[Exercise]:
Retype the data exactly, from its first line to the line containing "You are a computer-use", including both, and skip any picture.

Collected data entries:
*-*-*

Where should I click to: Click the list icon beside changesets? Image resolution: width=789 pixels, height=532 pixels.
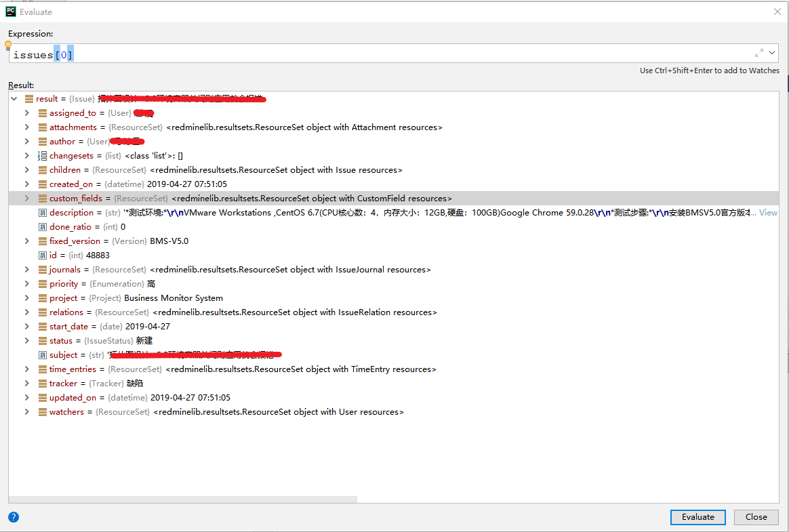tap(41, 155)
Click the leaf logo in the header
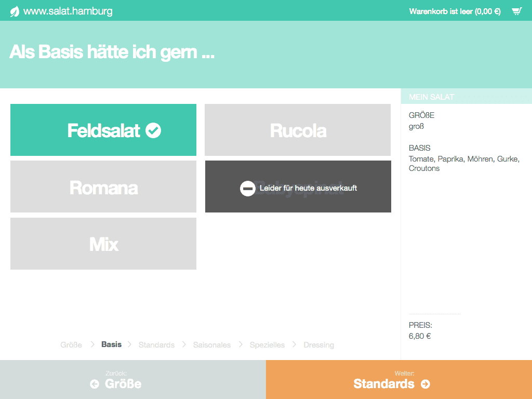The image size is (532, 399). pos(16,10)
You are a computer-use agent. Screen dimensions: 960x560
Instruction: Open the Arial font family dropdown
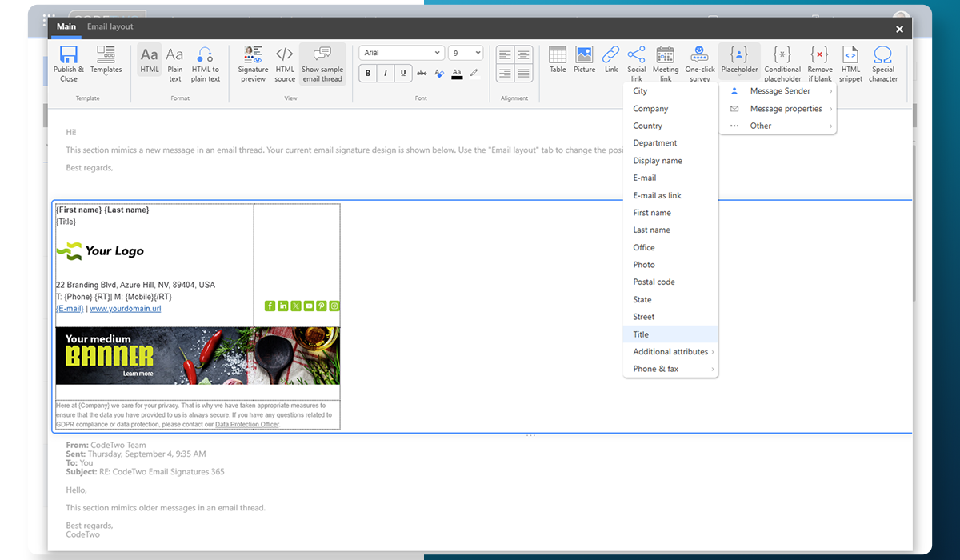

*-*-*

[Written solution]:
Where should I click to: Click the list icon beside changesets? Image resolution: width=789 pixels, height=532 pixels.
tap(41, 155)
Click the leaf logo in the header
The image size is (532, 399). pos(16,10)
You are a computer-use agent. Screen dimensions: 960x560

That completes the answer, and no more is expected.